◆ PROBLEM REQUIREMENTS
Instruction for the entries that follow: retype exactly the lines from the line with "Browning Plans to" to the line with "Inaugural One Day", both included, and omit all others.

◆ GIVEN RECORDS
____

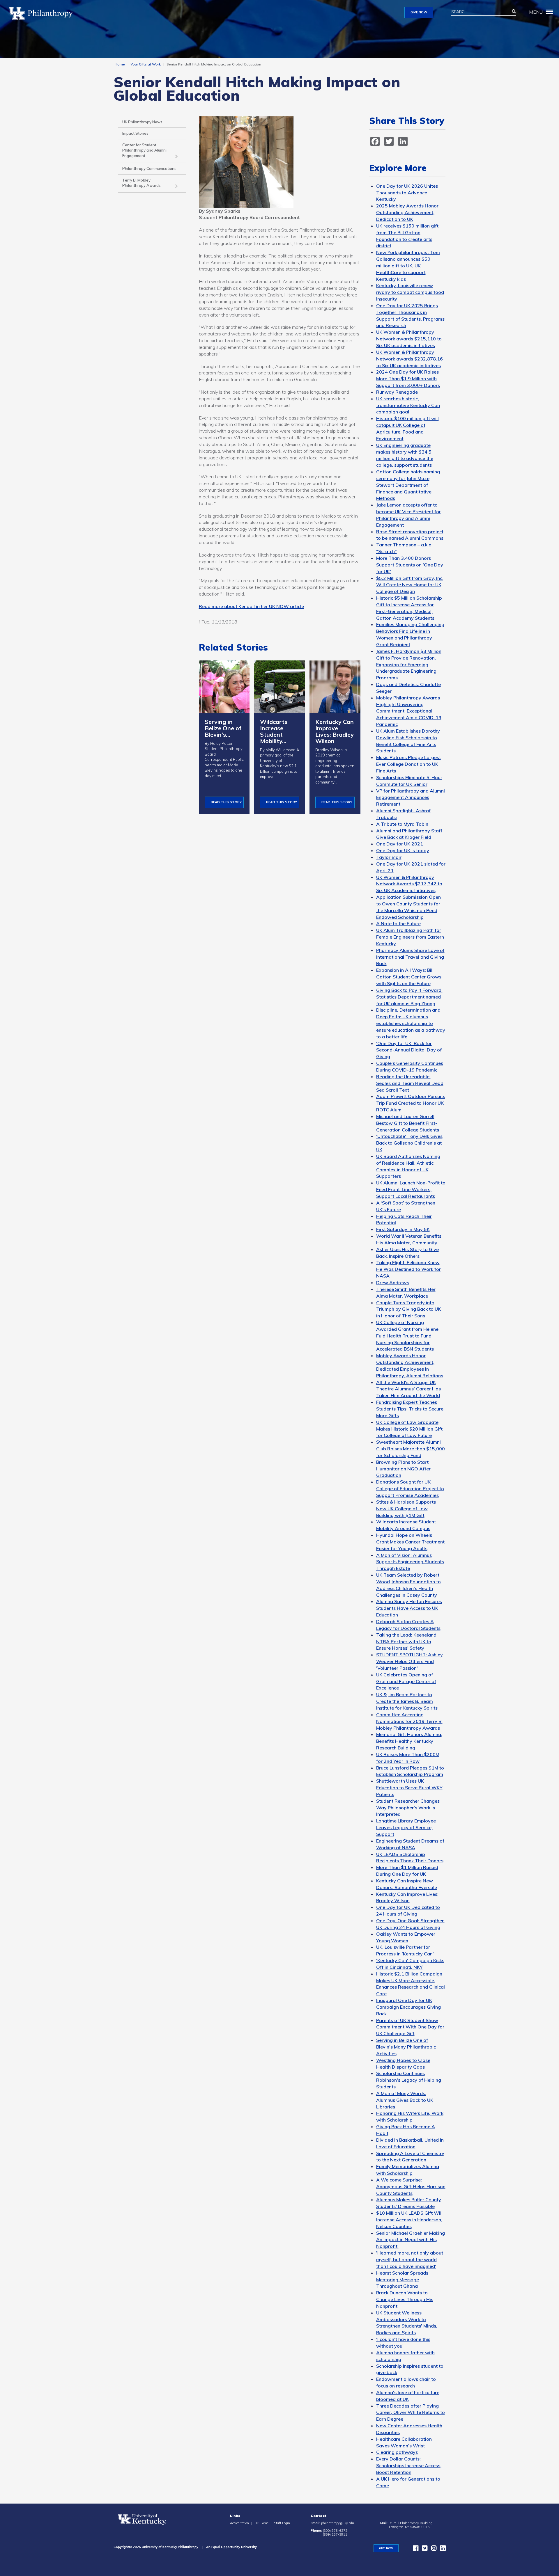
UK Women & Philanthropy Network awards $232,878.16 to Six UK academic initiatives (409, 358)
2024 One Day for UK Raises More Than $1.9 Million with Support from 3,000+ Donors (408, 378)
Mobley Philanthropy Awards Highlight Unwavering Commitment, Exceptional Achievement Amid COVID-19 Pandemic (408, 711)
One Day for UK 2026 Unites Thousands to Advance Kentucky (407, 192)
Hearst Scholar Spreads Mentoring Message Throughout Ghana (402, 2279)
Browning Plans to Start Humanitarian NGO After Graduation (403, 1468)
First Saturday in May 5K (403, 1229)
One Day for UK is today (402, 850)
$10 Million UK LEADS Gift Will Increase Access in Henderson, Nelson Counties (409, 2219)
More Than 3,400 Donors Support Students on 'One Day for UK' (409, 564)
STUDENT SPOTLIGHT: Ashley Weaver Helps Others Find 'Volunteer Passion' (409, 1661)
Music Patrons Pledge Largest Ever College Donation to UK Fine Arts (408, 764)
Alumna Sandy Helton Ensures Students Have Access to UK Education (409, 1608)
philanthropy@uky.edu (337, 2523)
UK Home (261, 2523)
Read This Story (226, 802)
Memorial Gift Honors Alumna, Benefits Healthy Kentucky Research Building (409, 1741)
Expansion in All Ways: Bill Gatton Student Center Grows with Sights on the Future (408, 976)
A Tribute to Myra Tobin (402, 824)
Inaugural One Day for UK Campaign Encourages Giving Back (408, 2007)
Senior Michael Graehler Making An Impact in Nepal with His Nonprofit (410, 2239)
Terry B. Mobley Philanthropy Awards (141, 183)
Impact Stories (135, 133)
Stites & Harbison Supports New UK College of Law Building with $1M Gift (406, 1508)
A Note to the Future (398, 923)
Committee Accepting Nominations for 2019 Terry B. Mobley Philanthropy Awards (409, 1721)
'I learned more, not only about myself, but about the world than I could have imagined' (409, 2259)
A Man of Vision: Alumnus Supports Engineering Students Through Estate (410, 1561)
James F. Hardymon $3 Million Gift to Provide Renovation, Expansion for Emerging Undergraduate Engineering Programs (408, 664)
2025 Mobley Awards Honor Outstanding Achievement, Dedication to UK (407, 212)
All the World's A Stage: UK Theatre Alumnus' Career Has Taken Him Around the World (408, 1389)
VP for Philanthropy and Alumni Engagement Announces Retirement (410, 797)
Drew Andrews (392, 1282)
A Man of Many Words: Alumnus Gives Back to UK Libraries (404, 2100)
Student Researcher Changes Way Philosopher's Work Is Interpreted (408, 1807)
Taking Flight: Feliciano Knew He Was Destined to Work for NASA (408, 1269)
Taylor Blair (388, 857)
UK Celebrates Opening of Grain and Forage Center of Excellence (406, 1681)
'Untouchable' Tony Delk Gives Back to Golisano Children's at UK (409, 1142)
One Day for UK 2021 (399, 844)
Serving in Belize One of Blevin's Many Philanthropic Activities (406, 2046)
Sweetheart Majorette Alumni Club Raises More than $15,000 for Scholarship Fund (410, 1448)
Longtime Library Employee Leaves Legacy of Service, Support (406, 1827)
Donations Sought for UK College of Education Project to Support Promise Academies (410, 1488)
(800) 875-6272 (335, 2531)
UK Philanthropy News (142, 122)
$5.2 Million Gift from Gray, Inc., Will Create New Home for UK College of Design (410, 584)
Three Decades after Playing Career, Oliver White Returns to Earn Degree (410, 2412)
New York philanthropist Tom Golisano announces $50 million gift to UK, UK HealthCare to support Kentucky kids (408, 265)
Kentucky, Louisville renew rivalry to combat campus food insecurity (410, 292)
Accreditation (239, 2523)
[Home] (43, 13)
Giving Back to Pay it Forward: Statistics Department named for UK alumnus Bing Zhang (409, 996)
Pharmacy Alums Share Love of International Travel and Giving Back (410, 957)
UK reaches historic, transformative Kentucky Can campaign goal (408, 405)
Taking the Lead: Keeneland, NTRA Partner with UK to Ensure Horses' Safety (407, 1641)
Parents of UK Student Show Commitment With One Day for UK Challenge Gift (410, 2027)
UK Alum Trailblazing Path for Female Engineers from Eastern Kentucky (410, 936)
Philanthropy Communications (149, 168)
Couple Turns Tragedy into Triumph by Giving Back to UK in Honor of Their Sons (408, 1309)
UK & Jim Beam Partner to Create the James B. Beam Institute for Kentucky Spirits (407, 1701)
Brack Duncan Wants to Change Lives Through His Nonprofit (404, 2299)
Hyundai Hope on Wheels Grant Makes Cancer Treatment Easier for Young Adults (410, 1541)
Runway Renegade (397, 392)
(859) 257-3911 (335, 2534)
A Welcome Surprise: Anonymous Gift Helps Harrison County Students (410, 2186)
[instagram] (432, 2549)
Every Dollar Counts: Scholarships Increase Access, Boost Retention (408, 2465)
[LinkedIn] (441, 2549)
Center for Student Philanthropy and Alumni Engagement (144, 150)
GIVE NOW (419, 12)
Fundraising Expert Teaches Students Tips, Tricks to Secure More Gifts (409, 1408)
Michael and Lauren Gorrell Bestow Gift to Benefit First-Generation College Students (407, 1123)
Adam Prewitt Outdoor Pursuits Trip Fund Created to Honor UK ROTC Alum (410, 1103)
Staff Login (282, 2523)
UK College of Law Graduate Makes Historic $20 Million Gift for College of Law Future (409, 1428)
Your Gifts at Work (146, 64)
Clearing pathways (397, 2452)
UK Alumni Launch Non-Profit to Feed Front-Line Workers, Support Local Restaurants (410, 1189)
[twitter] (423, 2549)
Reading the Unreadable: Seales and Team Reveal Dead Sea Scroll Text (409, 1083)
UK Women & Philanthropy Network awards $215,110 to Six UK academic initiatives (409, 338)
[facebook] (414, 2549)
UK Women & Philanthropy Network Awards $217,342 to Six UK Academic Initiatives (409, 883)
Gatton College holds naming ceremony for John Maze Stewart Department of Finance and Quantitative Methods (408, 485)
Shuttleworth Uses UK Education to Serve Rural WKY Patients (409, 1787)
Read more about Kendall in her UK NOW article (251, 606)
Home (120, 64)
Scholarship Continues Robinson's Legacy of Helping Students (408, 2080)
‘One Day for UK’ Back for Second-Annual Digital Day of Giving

____

◆ RESULT OF THIS EXERCISE
Browning Plans to Start Humanitarian NGO After Graduation (403, 1468)
First Saturday in May 5K (403, 1229)
One Day for UK is today (402, 850)
$10 Million UK LEADS Gift Will Increase Access in Henderson, Nelson Counties (409, 2219)
More Than 3,400 Donors Support Students on 'One Day for UK' (409, 564)
STUDENT SPOTLIGHT: Ashley Weaver Helps Others Find 'Volunteer Passion' (409, 1661)
Music Patrons Pledge Largest Ever College Donation to UK Fine Arts (408, 764)
Alumna Sandy Helton Ensures Students Have Access to UK Education (409, 1608)
philanthropy@uky.edu (337, 2523)
UK Home (261, 2523)
Read This Story (226, 802)
Memorial Gift Honors Alumna, Benefits Healthy Kentucky Research Building (409, 1741)
Expansion in All Ways: Bill Gatton Student Center Grows with Sights on the Future (408, 976)
A Tribute to Myra Tobin (402, 824)
Inaugural One Day for UK Campaign Encourages Giving Back (408, 2007)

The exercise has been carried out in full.